Though anything short of a total abortion ban is prone to leave social conservatives wanting, the fifteen-week ban shored up the Tallahassee man’s social conservative bona fides. Returning to the issue of abortion in what is likely to be the Tallahassee man’s last legislative session before declaring his bid for higher office further heightens his credibility; it signals that protecting life in the womb could be a seminal issue for his Republican primary campaign.

Meanwhile, the Palm Beach man has effectively been able to turn his indictment into a rallying cry for his supporters. They’re not after me. They’re after you. I’m just in the way. 

For his part, the man in Tallahassee has been supportive of the Palm Beach man throughout what both perceive to be an overtly political prosecution and offered the men’s mutual home state as a sanctuary. The Palm Beach man, however, decided to go to New York for his arrest and arraignment. If he had stayed in Florida, the reality of his prosecution just wouldn’t hit the same, as the kids say.

* * *

Study questions:
(a) Answer these questions from the commentary on the Tallahassee and Palm Beach men:
(i) Which ban shored up the Tallahassee man's social conservative bona fides?
(ii) Where did the Palm Beach man go for his arrest and arraignment?
(iii) What did the man in Tallahassee offer as a sanctuary?
(b) Return everything in the commentary on the Tallahassee and Palm Beach men from "Meanwhile, the Palm" down to "the kids say.".
(c) Resume the commentary on the Tallahassee and Palm Beach men from the point where it stops.

Raw data:
* * *

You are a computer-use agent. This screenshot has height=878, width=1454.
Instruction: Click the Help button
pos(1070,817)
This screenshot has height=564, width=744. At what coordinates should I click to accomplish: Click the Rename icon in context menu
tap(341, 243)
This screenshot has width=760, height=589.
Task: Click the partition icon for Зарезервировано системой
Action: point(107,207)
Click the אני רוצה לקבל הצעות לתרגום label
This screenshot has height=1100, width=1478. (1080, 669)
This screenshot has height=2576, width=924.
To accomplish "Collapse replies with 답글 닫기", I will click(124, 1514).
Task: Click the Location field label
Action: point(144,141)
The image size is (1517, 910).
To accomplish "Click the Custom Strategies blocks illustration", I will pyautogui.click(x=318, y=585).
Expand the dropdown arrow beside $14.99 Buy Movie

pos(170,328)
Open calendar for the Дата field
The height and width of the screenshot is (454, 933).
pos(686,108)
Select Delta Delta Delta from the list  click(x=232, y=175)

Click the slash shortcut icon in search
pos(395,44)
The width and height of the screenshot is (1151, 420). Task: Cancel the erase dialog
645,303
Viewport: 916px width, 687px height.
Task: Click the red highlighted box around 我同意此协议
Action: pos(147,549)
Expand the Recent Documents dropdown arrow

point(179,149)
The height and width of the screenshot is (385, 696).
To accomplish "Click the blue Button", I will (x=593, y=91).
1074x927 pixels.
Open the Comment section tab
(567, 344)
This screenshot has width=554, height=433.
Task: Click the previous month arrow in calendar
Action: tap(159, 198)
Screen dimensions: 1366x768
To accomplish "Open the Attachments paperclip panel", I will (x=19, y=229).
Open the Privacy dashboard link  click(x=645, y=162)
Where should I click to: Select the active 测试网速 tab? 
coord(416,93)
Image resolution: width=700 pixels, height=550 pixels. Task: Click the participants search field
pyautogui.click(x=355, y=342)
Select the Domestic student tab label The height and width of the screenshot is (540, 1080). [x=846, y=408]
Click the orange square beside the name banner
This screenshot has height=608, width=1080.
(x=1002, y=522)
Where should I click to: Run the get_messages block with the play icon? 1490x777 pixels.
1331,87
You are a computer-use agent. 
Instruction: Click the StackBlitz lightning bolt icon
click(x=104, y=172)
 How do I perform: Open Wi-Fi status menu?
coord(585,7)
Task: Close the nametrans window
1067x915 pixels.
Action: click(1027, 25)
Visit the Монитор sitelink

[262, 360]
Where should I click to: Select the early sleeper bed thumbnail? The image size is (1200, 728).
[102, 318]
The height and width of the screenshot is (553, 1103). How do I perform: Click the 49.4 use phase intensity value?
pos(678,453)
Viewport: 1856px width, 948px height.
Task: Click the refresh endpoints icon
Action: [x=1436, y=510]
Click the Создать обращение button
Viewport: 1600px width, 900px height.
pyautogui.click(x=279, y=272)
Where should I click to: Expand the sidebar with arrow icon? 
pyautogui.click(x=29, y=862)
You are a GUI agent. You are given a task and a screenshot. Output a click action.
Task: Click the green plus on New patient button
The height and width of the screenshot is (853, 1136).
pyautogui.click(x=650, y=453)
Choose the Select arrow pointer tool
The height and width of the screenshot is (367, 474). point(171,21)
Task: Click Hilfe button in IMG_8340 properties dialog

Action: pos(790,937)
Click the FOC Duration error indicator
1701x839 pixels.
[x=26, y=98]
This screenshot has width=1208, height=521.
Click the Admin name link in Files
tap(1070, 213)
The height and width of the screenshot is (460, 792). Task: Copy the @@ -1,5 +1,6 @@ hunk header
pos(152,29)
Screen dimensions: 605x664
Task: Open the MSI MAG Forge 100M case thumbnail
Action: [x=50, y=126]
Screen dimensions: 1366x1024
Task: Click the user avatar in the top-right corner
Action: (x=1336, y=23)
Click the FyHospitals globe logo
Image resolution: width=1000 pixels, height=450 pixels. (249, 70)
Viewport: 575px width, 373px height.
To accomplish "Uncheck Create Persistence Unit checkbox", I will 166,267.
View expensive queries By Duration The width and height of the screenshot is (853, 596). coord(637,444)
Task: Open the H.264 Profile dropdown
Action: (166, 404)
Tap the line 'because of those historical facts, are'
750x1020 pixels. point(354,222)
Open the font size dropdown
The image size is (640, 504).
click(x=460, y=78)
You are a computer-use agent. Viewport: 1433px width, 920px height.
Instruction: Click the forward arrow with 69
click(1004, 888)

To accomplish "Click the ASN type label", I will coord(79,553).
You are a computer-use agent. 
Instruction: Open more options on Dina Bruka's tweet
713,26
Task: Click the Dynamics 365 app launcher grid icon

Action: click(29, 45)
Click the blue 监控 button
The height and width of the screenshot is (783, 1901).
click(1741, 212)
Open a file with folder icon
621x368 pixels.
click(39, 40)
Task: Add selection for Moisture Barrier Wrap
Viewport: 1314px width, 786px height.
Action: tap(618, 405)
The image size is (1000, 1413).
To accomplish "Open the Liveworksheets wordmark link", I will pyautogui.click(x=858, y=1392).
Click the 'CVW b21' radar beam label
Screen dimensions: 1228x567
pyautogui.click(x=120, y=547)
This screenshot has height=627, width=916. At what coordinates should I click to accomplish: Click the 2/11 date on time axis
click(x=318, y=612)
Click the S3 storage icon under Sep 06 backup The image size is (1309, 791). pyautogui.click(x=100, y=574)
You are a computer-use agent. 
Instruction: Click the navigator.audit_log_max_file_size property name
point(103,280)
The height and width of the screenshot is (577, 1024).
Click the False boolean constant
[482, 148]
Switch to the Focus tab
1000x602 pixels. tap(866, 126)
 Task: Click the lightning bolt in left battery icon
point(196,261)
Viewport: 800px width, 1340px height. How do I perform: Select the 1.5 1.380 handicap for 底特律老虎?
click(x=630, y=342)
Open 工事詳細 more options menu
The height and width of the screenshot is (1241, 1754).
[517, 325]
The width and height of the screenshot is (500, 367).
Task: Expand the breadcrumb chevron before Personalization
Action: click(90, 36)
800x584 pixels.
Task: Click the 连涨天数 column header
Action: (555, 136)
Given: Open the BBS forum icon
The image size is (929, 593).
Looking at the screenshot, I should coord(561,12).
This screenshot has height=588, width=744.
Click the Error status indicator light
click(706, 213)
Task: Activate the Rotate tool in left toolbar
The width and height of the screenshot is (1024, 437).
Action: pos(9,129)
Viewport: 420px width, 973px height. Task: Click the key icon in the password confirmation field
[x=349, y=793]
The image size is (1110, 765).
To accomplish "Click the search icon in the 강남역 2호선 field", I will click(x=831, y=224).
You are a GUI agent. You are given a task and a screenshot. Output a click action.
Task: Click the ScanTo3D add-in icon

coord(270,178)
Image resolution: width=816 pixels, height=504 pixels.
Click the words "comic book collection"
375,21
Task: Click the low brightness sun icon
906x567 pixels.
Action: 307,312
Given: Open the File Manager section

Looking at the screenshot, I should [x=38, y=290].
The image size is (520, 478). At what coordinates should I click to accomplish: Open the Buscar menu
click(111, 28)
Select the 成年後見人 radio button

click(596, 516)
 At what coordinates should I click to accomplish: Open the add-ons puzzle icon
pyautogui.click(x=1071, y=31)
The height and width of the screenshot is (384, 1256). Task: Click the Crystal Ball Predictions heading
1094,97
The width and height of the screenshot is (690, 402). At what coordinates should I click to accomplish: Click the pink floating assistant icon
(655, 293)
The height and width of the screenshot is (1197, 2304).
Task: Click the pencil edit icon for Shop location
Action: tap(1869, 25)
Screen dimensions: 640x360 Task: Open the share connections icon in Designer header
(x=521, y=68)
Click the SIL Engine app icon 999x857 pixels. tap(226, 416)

* * *

Outputs by task:
(a)
(i) The fifteen-week ban.
(ii) New York.
(iii) The two men's mutual home state.

(b)
Meanwhile, the Palm Beach man has effectively been able to turn his indictment into a rallying cry for his supporters. They’re not after me. They’re after you. I’m just in the way. 

For his part, the man in Tallahassee has been supportive of the Palm Beach man throughout what both perceive to be an overtly political prosecution and offered the men’s mutual home state as a sanctuary. The Palm Beach man, however, decided to go to New York for his arrest and arraignment. If he had stayed in Florida, the reality of his prosecution just wouldn’t hit the same, as the kids say.

(c)
The optics that have provided the Palm Beach man short term gains is not without long term risks, however. If the two men are set to square off on a debate stage later this year, the Palm Beach man may have just opened his right flank to his rival catty-corner in the state.

A line of attack for the Tallahassee man could be as follows:

When you were wrongfully indicted in New York, I announced I would refuse to extradite you to the partisan authorities in New York. I offered you sanctuary so that you could fight against this process that, given the weakness of the case brought against you, is intended to be its own form of punishment and keep you off the campaign trail at key moments during the primary season. Instead, you surrendered to the liberals who would love nothing more than to see you behind bars.

In fact, you’ve been playing by their rules the entire time. If what you say is true and you did not have a sexual relationship with a porn star, you still caved to demands by her and her currently incarcerated lawyer that she be paid $130,000 to keep her lies out of the press.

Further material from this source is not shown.